-- Data in this exercise follows --

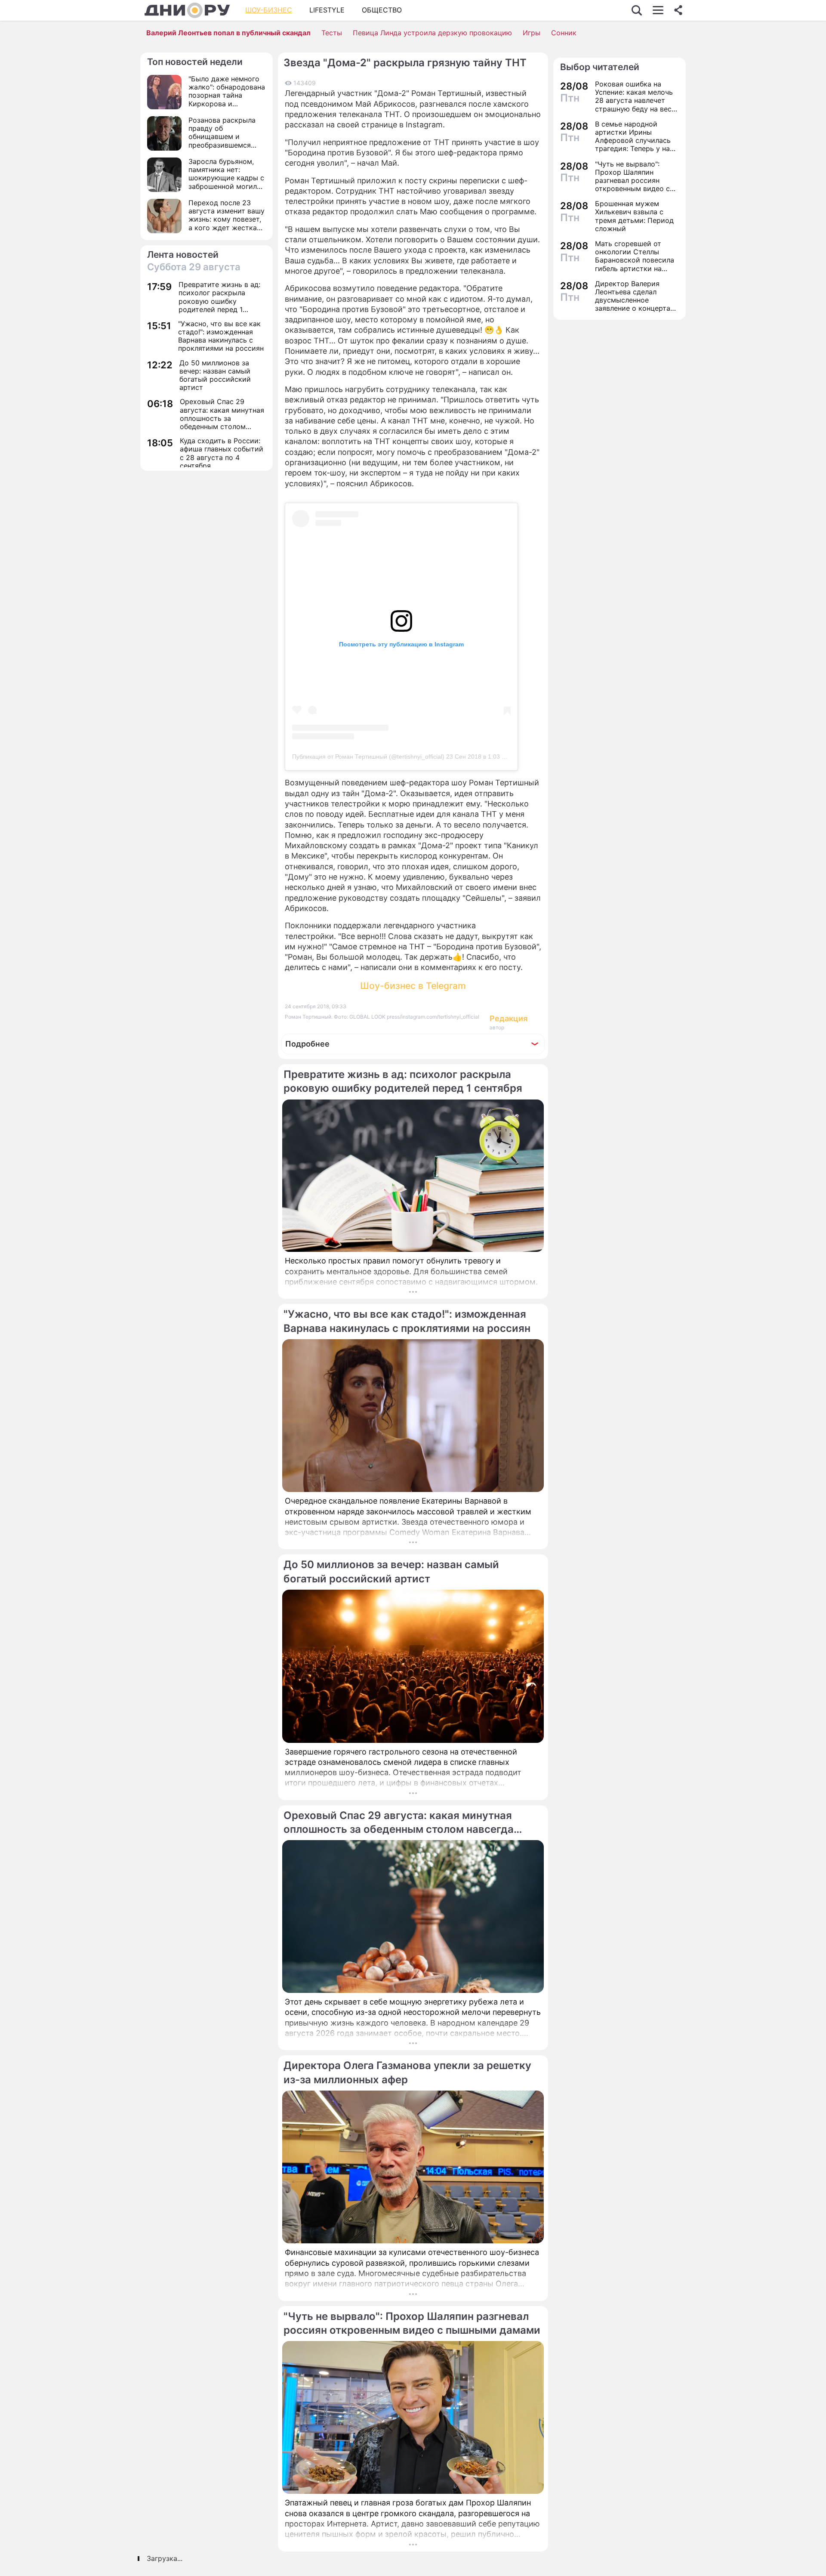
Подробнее (307, 1043)
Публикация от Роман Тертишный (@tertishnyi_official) (368, 756)
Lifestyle (327, 10)
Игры (531, 32)
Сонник (563, 32)
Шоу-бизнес (268, 10)
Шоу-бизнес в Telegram (413, 985)
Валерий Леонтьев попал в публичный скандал (228, 32)
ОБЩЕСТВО (382, 10)
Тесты (331, 32)
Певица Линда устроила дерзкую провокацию (432, 32)
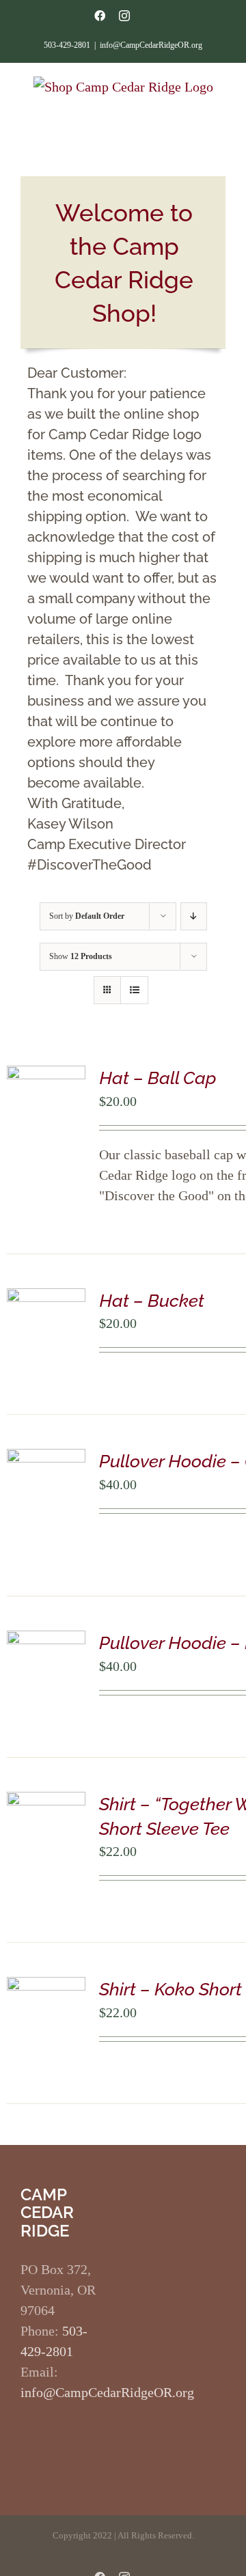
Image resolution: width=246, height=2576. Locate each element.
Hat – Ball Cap (158, 1078)
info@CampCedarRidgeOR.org (151, 45)
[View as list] (134, 990)
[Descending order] (193, 916)
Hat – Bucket (151, 1300)
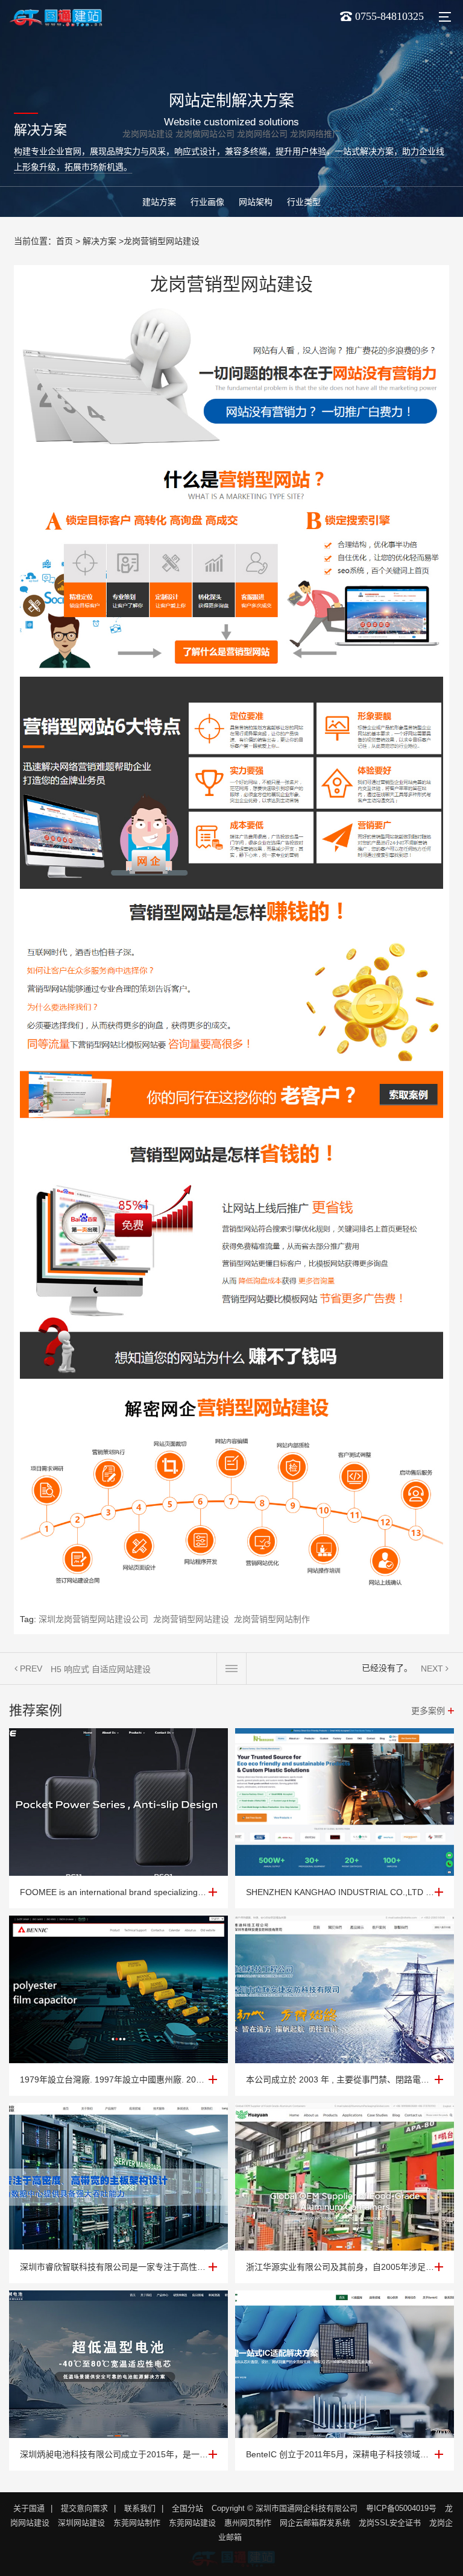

-- Data in this exercise concluded --

- _Your objective_:
Please print the data above once more, exactly and without images.

- _Written response_:
Подробнее (307, 1043)
Публикация от Роман Тертишный (@tertishnyi_official) (368, 756)
Lifestyle (327, 10)
Игры (531, 32)
Сонник (563, 32)
Шоу-бизнес (268, 10)
Шоу-бизнес в Telegram (413, 985)
Валерий Леонтьев попал в публичный скандал (228, 32)
ОБЩЕСТВО (382, 10)
Тесты (331, 32)
Певица Линда устроила дерзкую провокацию (432, 32)
Image resolution: width=246, height=2576. Locate each element.
Hat – Ball Cap (158, 1078)
info@CampCedarRidgeOR.org (151, 45)
[View as list] (134, 990)
[Descending order] (193, 916)
Hat – Bucket (151, 1300)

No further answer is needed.